* WORK ORDER
Print out the entries from the line containing "Internal restructuring (34, 118)" through the last line, exactly, and print nothing else. Pictures are not copied.

* LISTED RECORDS
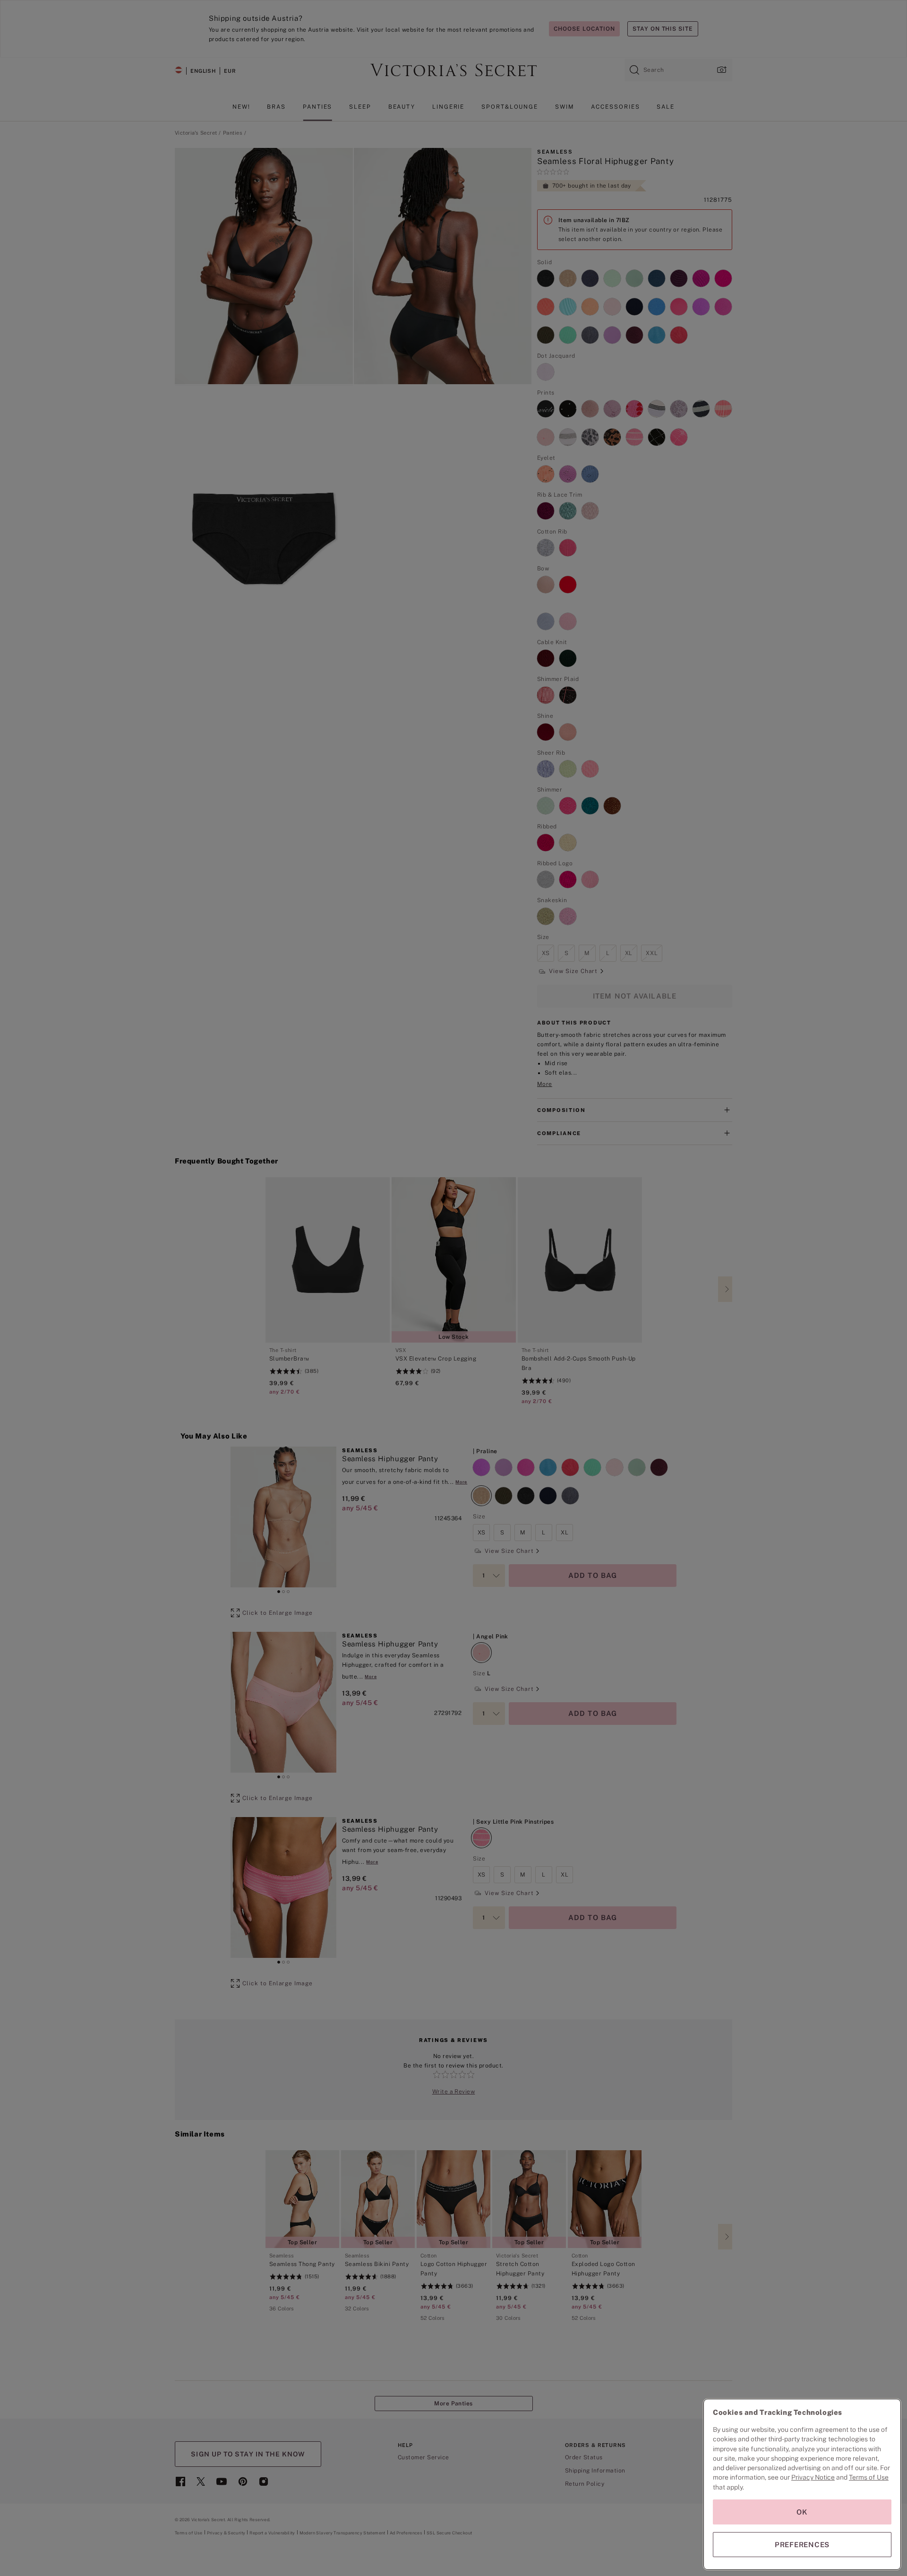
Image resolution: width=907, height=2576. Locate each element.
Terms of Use (869, 2477)
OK (802, 2512)
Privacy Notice (813, 2477)
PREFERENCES (802, 2545)
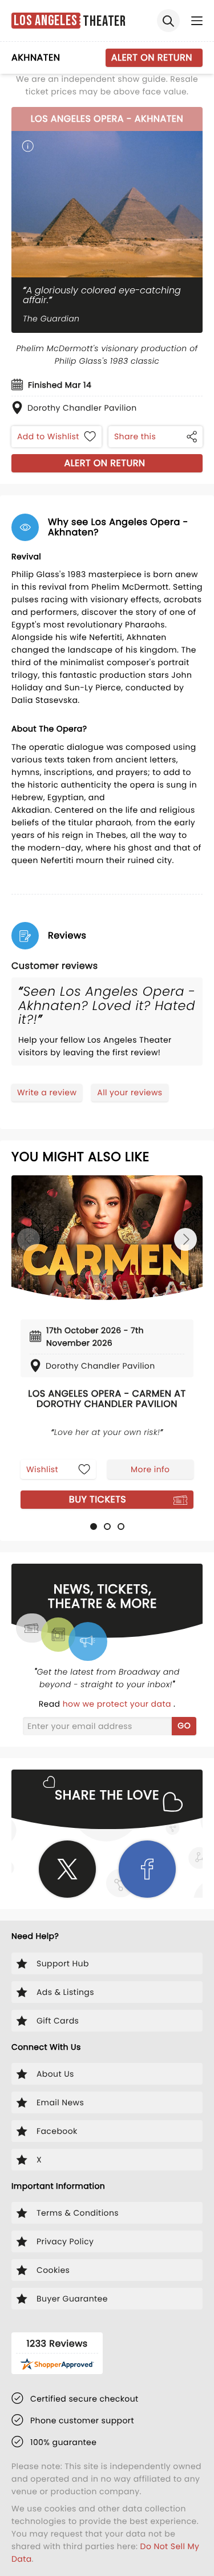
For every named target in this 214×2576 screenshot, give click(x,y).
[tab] (93, 1526)
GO (184, 1725)
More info (150, 1469)
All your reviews (129, 1092)
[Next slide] (185, 1239)
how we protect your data (118, 1704)
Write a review (46, 1092)
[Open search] (168, 20)
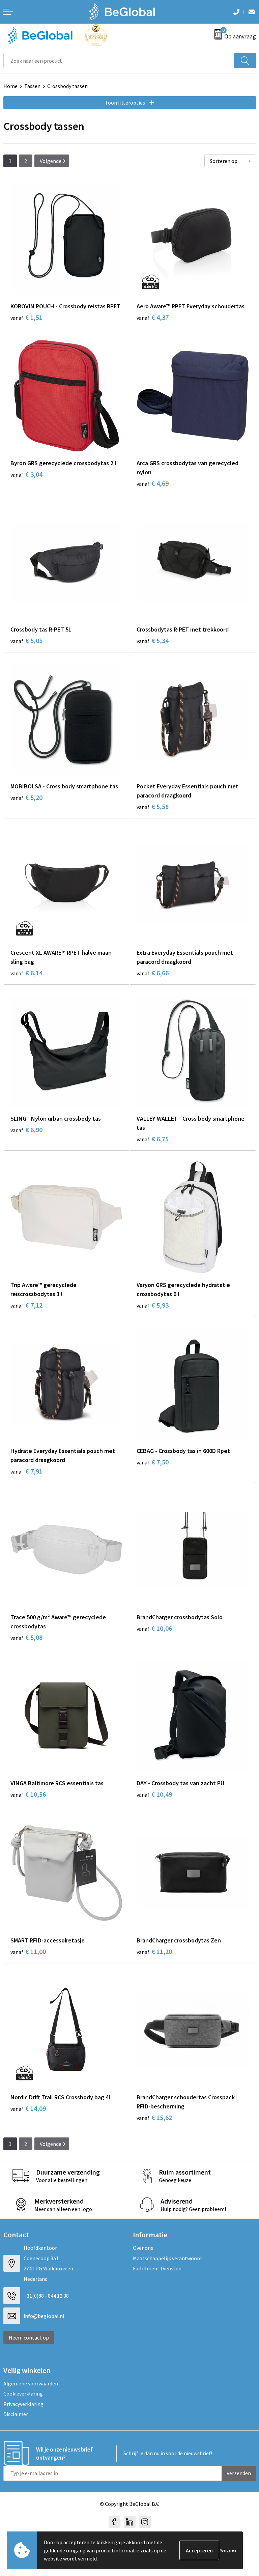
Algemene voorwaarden (30, 2383)
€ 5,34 (153, 640)
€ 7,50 (153, 1462)
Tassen (32, 86)
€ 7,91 (26, 1471)
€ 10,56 (28, 1794)
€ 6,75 (153, 1139)
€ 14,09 (28, 2108)
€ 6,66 (153, 973)
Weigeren (228, 2550)
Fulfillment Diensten (157, 2268)
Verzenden (239, 2473)
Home (10, 86)
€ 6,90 (26, 1129)
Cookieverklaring (23, 2393)
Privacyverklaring (23, 2404)
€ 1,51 (26, 317)
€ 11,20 (154, 1951)
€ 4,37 (153, 317)
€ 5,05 (26, 640)
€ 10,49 (154, 1794)
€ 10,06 (154, 1628)
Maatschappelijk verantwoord (167, 2258)
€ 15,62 (154, 2117)
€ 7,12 (26, 1305)
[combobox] (118, 60)
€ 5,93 (153, 1305)
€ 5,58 (153, 806)
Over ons (143, 2247)
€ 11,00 (28, 1951)
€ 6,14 (26, 973)
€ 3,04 (26, 474)
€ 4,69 (153, 483)
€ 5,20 (26, 797)
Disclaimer (15, 2414)
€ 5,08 (26, 1637)
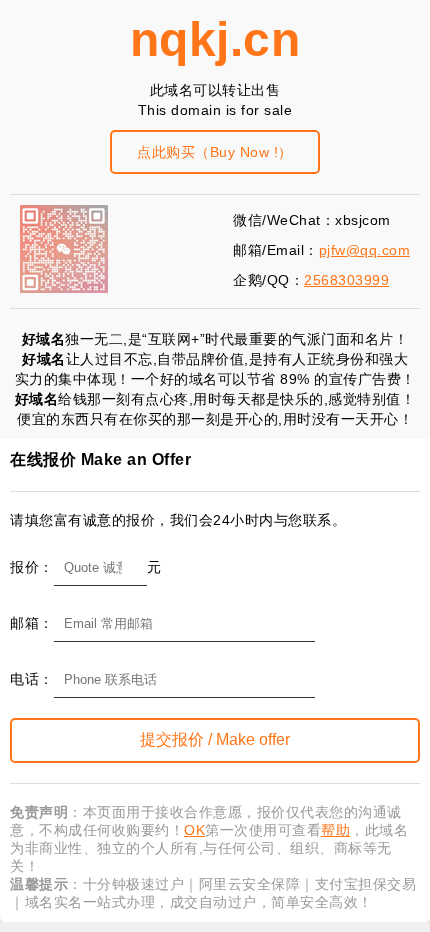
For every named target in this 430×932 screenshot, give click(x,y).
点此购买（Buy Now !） (215, 152)
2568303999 (346, 280)
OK (194, 830)
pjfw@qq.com (365, 250)
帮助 (335, 830)
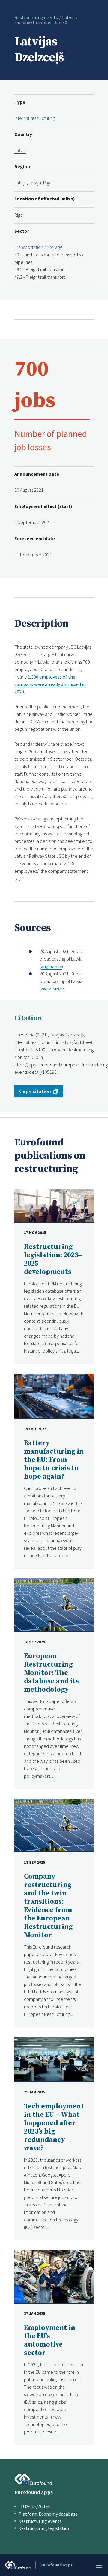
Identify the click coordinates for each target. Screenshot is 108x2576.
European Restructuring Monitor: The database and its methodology (51, 1673)
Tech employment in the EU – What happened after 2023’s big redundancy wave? (54, 2127)
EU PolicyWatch (34, 2507)
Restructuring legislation (44, 2528)
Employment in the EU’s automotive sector (49, 2340)
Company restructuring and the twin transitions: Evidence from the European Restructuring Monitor (48, 1906)
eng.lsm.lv (51, 966)
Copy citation (35, 1091)
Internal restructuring (34, 118)
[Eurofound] (33, 2479)
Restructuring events (36, 17)
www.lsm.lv (52, 989)
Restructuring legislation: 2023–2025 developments (53, 1259)
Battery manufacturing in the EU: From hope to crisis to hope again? (54, 1460)
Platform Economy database (48, 2514)
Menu (99, 2565)
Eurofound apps (33, 2492)
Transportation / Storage (38, 247)
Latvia (68, 17)
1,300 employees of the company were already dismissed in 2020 (50, 684)
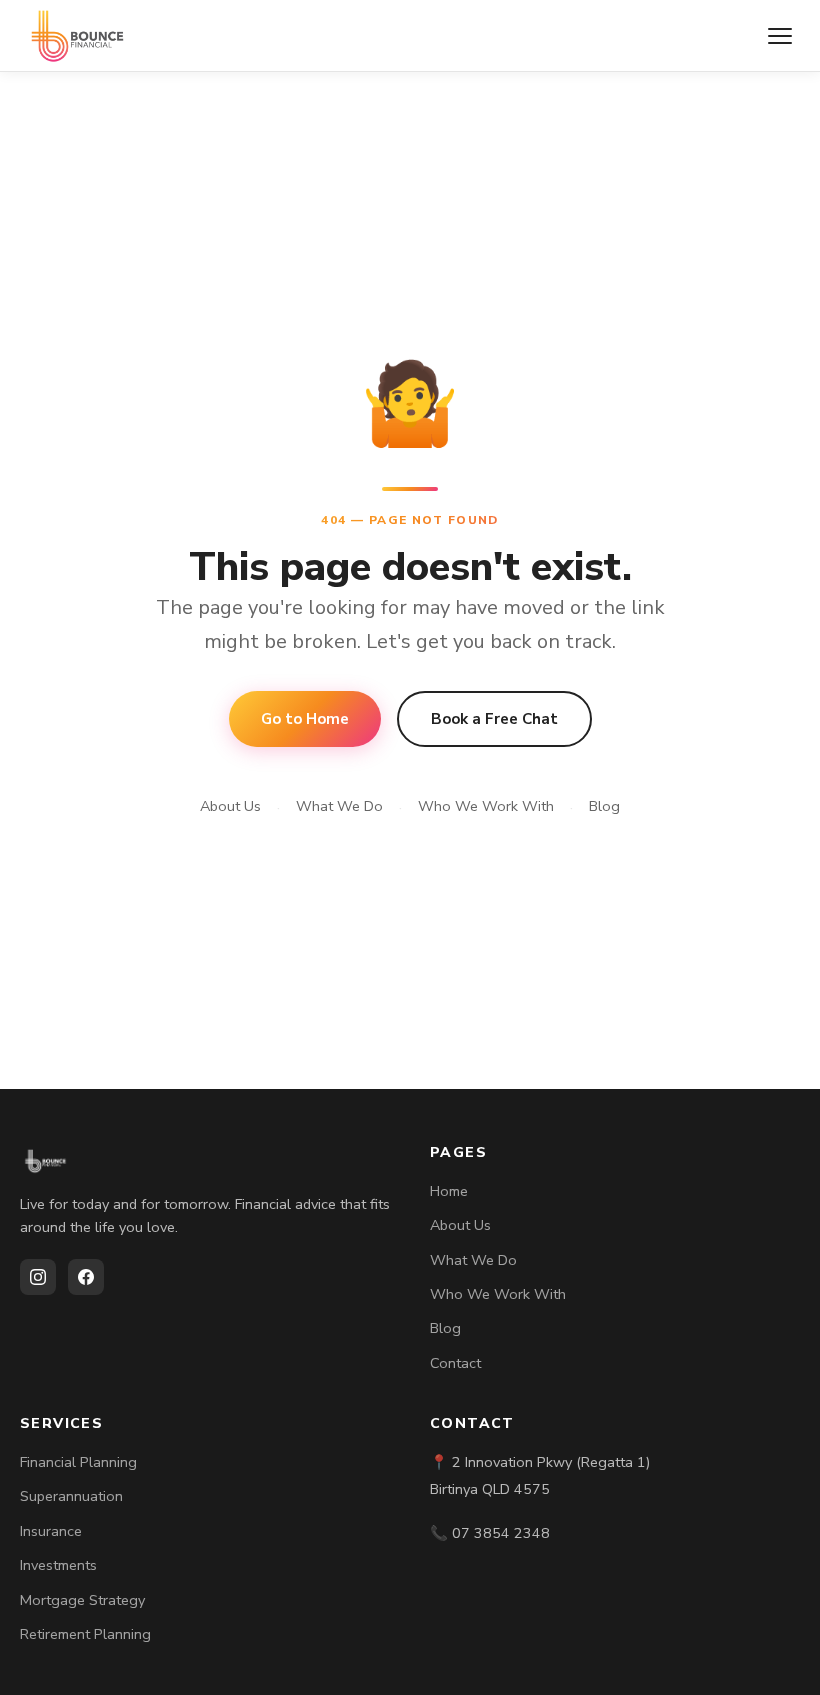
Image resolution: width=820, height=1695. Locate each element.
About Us (230, 806)
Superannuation (71, 1496)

* ANSWER SPACE
Internal restructuring (34, 118)
[Eurofound] (33, 2479)
Restructuring events (36, 17)
www.lsm.lv (52, 989)
Restructuring legislation: 2023–2025 developments (53, 1259)
Battery manufacturing in the EU: From hope to crisis to hope again? (54, 1460)
Platform Economy database (48, 2514)
Menu (99, 2565)
Eurofound apps (33, 2492)
Transportation / Storage (38, 247)
Latvia (68, 17)
1,300 employees of the company were already dismissed in 2020 (50, 684)
Image resolution: width=820, height=1695. Locate each element.
About Us (230, 806)
Superannuation (71, 1496)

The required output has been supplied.